Conradh na Gaeilge congratulates leaving Cert students in the south, encourages them to use their Irish at third level with Irish-language societies
Conradh na Gaeilge sincerely congratulates the students in the south that have passed their Irish exams as they receive Leaving Certificate results today (Wednesday, 12 August 2015), and is encouraging all students to use their Irish at third level by taking part in the Irish-language societies in institutes across the country.
Cóilín Ó Cearbhaill, President of Conradh na Gaeilge says:
“Conradh na Gaeilge believes there should be an emphasis on spoken Irish in second level schools north and south, but even more importantly, opportunities to use the language should be made available to students at every level of education. This would mean students could use the Irish they have learned in a practical way on a daily basis, beyond the classroom, in social situations such as those afforded to them through the third level Irish-language societies for example.”
Conradh na Gaeilge is very pleased to see a steady increase in the number of students taking higher-level Irish for the Leaving Certificate – from 16,700 in 2013 to 18,100 last year and 19,500 this year – and to see that 88% of students scored a C or higher in honours Irish this year.
Edel Ní Bhraonáin, Third Level Student Coordinator for Conradh na Gaeilge, says:
“Thanks to the students that take their love of Irish with them from secondary school, we have a huge number of Irish-language societies registered with us as branches of Conradh na Gaeilge all over Ireland, and these Irish societies provide students looking to make the most of their Irish at college with a variety of ways to enjoy the language.
“The Irish-language societies organise brilliant events on a regular basis, so I would highly recommend all students in first year to sign up as members of the Irish society on their own campus, not only to practise their Irish-language skills after leaving secondary school, but to make friends with other students that are equally excited about the language and having fun!”
Peadar Mac Fhlannchadha
Vice General Secretary & Advocacy Manager, Conradh na Gaeilge
00 353 (0)87 418 8050 | 00 353 (0)91 567824
Edel Ní Bhraonáin,
Third Level Student Coordinator, Conradh na Gaeilge
- Conradh na Gaeilge believes the emphasis should be on spoken Irish for the Leaving Certificate and this should be delivered by developing two syllabi for the Irish language at second level: Teanga na Gaeilge, or Irish Language, to be taught to every student and which would focus on language acquisition; and Saíocht agus Litríocht na Gaeilge, or Irish-Language Literature and Knowledge, which would be offered in the same manner as the likes of applied mathematics as a choice subject to students from the Gaeltacht, from Irish-medium secondary schools or Gaelcholáistí, and from schools that do well in teaching the language well.

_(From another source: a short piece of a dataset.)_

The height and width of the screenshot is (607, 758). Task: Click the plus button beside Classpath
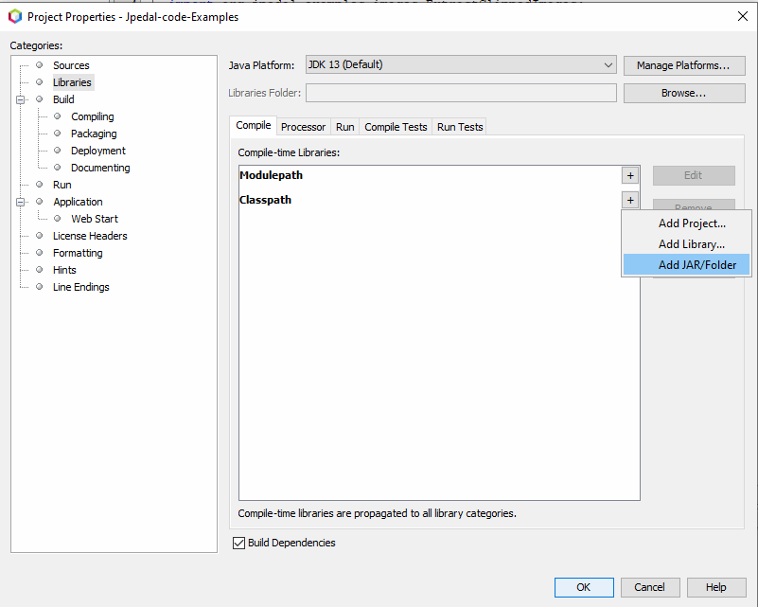point(630,200)
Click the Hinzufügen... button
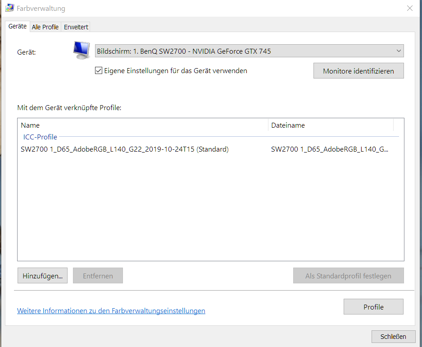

- Conradh na Gaeilge commends all the teachers that had a positive influence on their students receiving high marks in the Irish Leaving Certificate examination this year, and believes the Government needs to provide continuous support and training to teachers teaching Irish.
- In the meetings organised by the Department of Education and Skills in the south with Gaeltacht groups in the different Gaeltacht areas as part of the recent consultation process on Gaeltacht education, the urgent need to review the Irish Leaving Certificate examination to ensure it caters effectively for the Gaeltacht community was recognised as a key issue, and Conradh na Gaeilge is calling on the Government in the south to undertake this as a matter of urgency as part of the process to develop two syllabi for the Irish language at second level.